───── SOURCE MATERIAL ─────

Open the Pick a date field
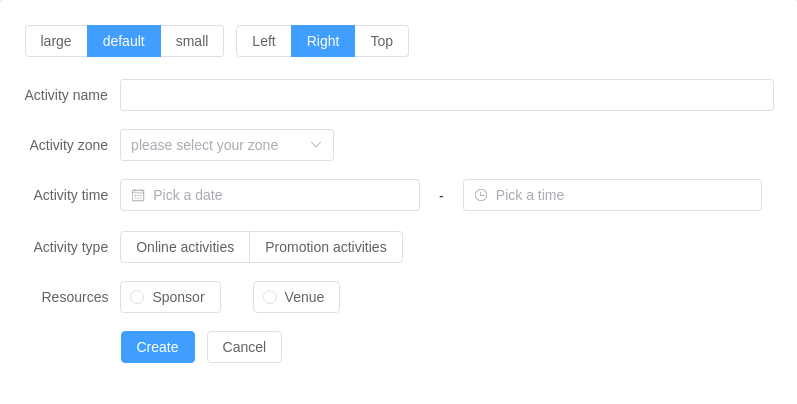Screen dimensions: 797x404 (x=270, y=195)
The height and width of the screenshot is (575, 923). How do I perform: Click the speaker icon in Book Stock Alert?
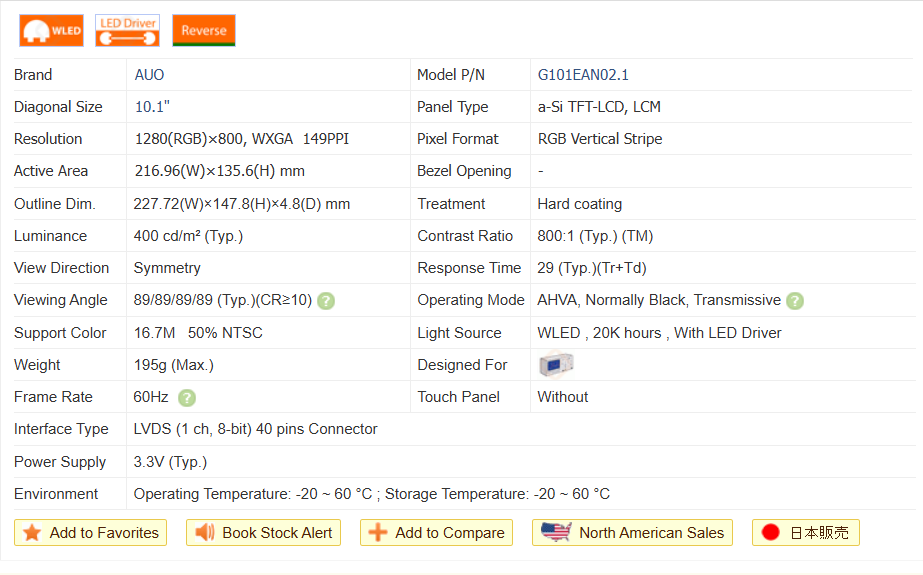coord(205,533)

─────
───── SOURCE MATERIAL ─────

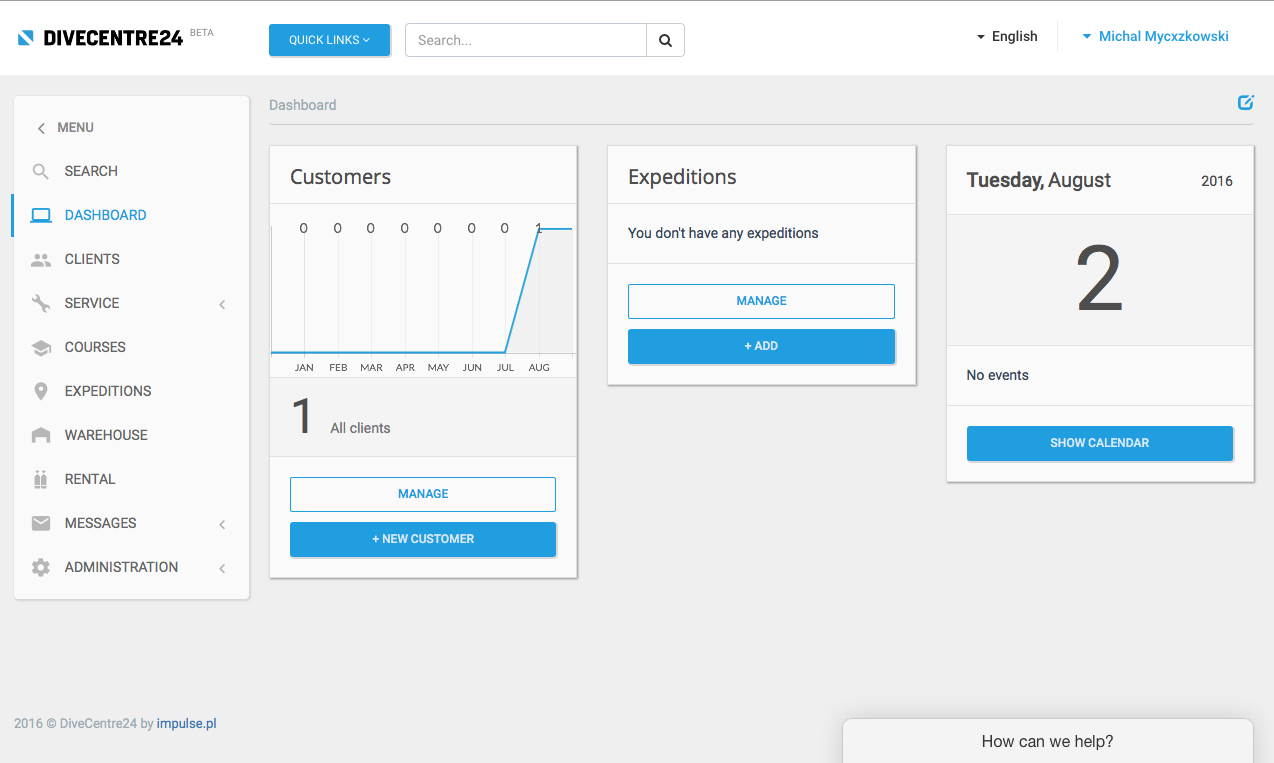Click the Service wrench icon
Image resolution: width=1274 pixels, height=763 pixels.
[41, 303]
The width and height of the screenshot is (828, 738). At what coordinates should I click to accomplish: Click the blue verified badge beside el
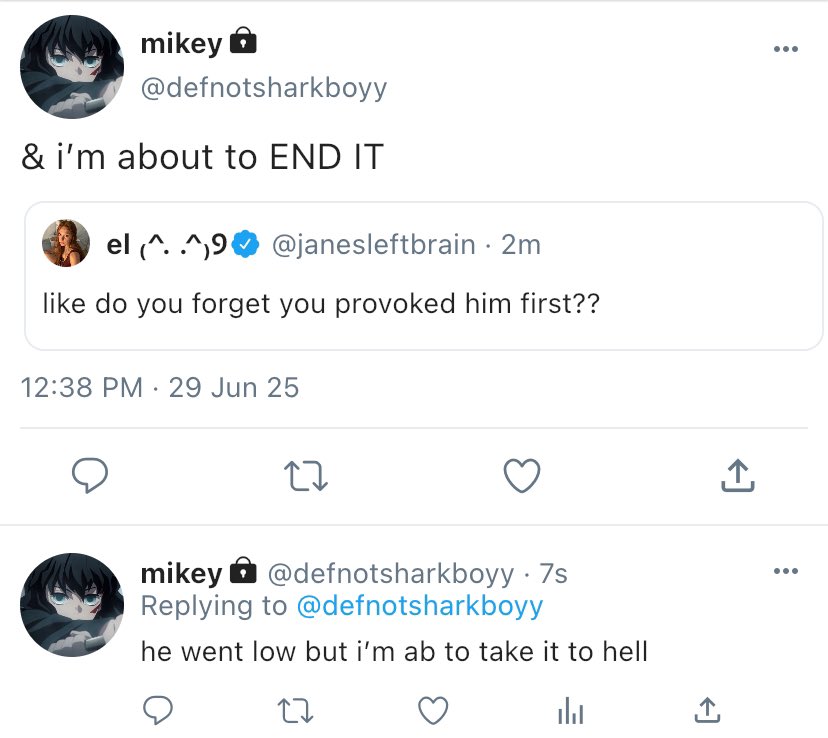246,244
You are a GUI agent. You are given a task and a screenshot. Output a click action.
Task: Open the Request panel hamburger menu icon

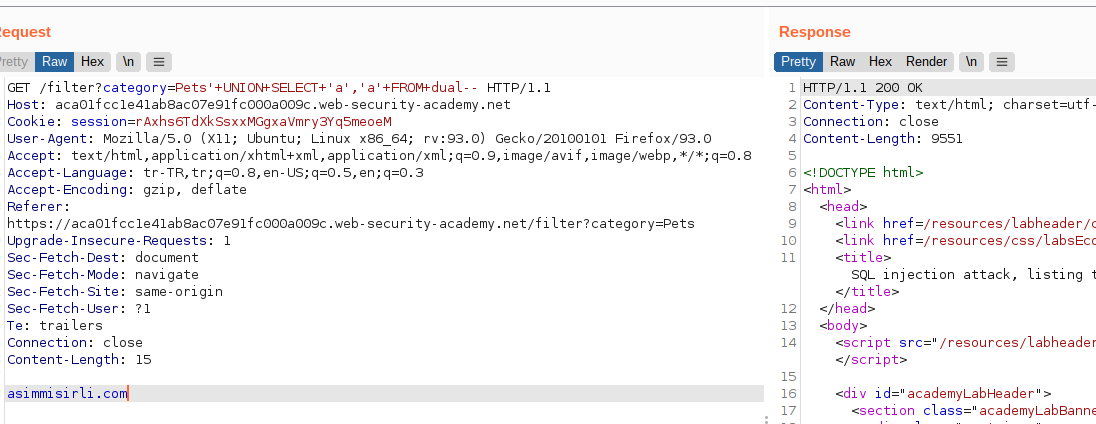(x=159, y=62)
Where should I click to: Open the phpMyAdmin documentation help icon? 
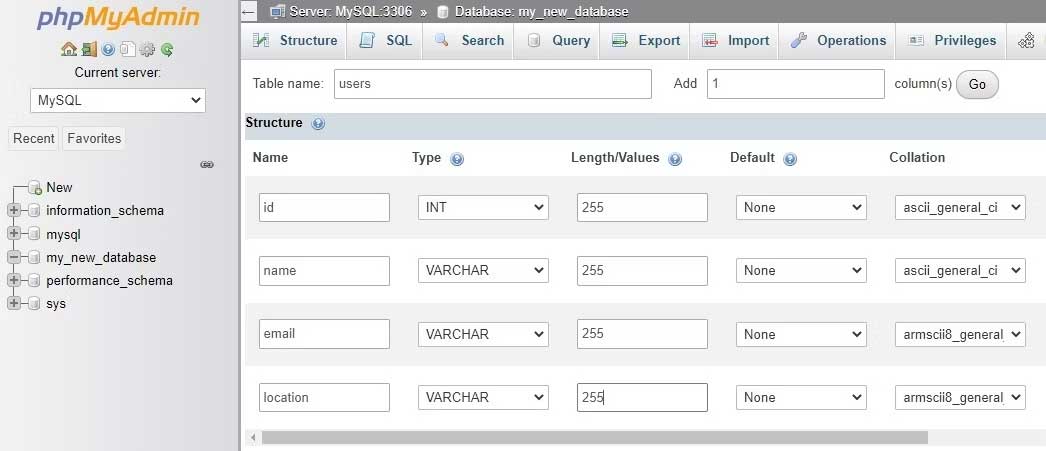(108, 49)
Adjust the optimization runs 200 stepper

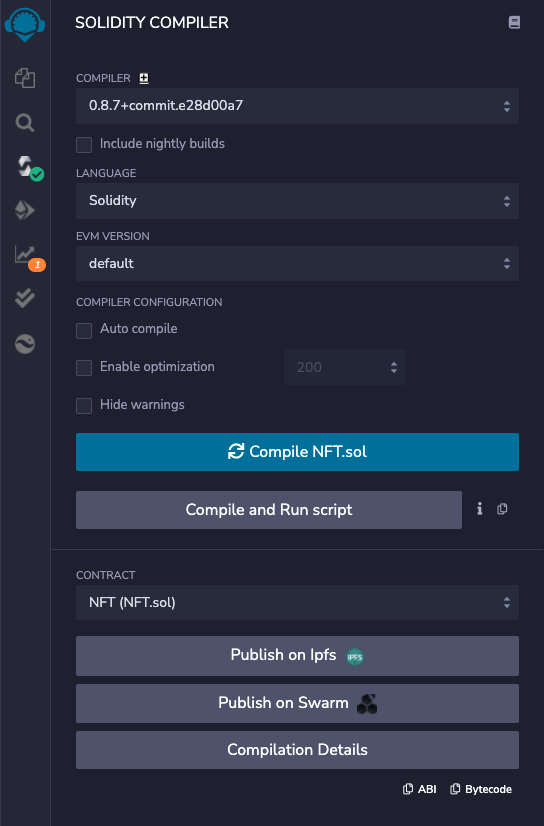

─────

> WHAT TO PRODUCE:
Would you print exactly the lines in the listing above, from the line bearing "The width and" through the line bearing "Adjust the optimization runs 200 stepper", leaving out all pictures?

> SOLUTION FOR THIS PROBLEM:
The width and height of the screenshot is (828, 738). At what coordinates should I click to accomplish: Click the blue verified badge beside el
246,244
You are a GUI agent. You are given a task and a screenshot. Output a click action.
Task: Open the Request panel hamburger menu icon

(x=159, y=62)
Where should I click to: Open the phpMyAdmin documentation help icon? 
(108, 49)
Adjust the optimization runs 200 stepper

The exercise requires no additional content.